И все-таки в последней ремарке трагедии («Народ безмолвствует») проявляется достойное трагического катарсиса прозрение и нравственное просветление.
Не приходится гадать, как в сложной сумятице голосов и мнений различить голос поэта: он помечен в письме Вяземскому репликой об ушах под колпаком юродивого: «Нет, нет! нельзя молиться за царя Ирода – богородица не велит». Но и без прямой пометы догадаться о том было нетрудно. Воскрешенные поэтом мертвецы отдают ему свой опыт, и опыт этот нужен ему, чтобы уточнить свой идеал; без идеала поэту нельзя: это критерий, сквозь призму которого воспринимается все, что проходит перед его взором.
В «Борисе Годунове» можно видеть этап формирования пушкинского гуманизма. В оде «Вольность» юный поэт в безудержном азарте восклицал:
Самовластительный злодей!
Тебя, твой трон я ненавижу,
Твою погибель, смерть детей
С жестокой радостию вижу.
О судьбе самовластительного злодея печалиться не будем, но дети тут при чем? После «Годунова» Пушкин подобных строк не напишет. Смерть царевича (без разницы – нечаянная или умышленная) пророчит гибель юного непорочного венценосца и гибель множества людей в смутное время, потому что изрядно разожгла и страстей, и страстишек.
Пушкинский анализ чурается плоских, назидательных выводов. Не сотвори себе кумира. Поэт и не творит кумира, пуще того – не свергает былых, на их место выдвигая новых, теперь вот – народ. Поэт видит народ трезво и объемно, в сочетании контрастных сторон. Однако уже само включение народа в число активных факторов исторического процесса концептуально важно.
Пушкин сумел разглядеть парадокс: народ может оказывать решающее воздействие на ход исторических событий, но народ не умеет закрепить результаты своих побед, ибо сам не обладает властью, он уступает власть «верхним» и ограничивается пассивным ожиданием, т. е. довольствуется иллюзорным внешним результатом. В силу этого само участие народных масс в истории – фактор не постоянный, а переменный, он включает активную и пассивную (выжидательную) фазы. Решающее значение участия народных масс в истории достигается на определенных отрезках исторического развития.

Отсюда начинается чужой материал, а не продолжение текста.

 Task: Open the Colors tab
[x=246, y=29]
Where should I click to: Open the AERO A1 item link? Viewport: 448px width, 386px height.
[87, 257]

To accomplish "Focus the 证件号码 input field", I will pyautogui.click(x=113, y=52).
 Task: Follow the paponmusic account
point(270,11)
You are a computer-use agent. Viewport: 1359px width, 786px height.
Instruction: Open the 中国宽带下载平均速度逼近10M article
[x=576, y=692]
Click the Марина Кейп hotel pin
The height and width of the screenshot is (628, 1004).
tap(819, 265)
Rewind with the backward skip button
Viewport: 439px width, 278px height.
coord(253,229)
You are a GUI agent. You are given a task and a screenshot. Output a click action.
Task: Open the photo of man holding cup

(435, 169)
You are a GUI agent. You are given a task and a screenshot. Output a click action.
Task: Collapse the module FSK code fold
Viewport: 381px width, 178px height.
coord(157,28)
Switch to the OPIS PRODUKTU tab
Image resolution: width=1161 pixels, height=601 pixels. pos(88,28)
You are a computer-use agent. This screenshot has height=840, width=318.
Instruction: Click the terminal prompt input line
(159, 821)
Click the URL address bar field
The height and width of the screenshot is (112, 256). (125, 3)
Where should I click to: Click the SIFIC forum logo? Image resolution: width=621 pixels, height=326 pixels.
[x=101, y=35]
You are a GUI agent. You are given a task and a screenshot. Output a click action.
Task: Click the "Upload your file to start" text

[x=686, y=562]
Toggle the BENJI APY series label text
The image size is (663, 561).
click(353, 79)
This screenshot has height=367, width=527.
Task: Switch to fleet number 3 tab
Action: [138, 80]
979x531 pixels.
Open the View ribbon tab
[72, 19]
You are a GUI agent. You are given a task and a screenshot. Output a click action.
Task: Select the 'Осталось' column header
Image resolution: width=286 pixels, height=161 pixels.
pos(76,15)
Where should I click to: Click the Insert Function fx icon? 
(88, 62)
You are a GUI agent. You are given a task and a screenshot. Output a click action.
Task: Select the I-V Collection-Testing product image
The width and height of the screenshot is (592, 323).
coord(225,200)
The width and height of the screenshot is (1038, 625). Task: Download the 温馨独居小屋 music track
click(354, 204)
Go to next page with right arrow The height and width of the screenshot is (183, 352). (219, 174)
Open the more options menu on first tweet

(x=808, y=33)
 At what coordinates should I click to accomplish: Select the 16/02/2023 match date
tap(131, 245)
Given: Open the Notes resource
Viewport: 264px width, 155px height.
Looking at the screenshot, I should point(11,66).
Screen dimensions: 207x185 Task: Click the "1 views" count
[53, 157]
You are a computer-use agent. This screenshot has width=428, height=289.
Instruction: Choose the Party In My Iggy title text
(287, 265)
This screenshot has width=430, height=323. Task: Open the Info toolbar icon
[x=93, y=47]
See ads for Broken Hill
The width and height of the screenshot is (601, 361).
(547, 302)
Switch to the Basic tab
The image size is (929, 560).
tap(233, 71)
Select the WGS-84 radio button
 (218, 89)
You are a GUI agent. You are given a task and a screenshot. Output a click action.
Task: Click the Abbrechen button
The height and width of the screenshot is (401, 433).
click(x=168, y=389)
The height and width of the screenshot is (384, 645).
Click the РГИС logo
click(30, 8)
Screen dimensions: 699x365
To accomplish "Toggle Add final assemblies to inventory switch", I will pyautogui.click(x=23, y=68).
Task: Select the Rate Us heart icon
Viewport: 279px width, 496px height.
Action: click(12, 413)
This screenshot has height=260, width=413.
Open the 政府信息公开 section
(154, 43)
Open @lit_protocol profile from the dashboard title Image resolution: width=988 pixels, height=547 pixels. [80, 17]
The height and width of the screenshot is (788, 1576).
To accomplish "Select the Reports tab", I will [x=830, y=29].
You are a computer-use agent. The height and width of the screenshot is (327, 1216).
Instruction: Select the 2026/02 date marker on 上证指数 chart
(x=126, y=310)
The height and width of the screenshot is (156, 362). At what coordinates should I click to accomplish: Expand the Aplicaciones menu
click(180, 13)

Идею компенсации добродетелью за преступление Пушкин не принимает: он видит такое старание, но помнит и другое, тем более что под тяжестью шапки Мономаха и добрые намерения искривляются. Его суд бескомпромиссный. Но и явление в чистом (одностороннем) виде практически не встречается. Сложных ситуаций поэт не избегает.
У Пушкина встретятся и контрастные утверждения.
Как раз в пору окончания «Бориса Годунова» поэт пишет послание однокашникам по случаю лицейской годовщины. В основном оно ясное, четкое по мысли и чувству, но содержит и странности. Пушкин не увлекался пророчествами, в «Онегине» даже заявил: «Но жалок тот, кто всё предвидит…» Тут одно из исключений из этого правила.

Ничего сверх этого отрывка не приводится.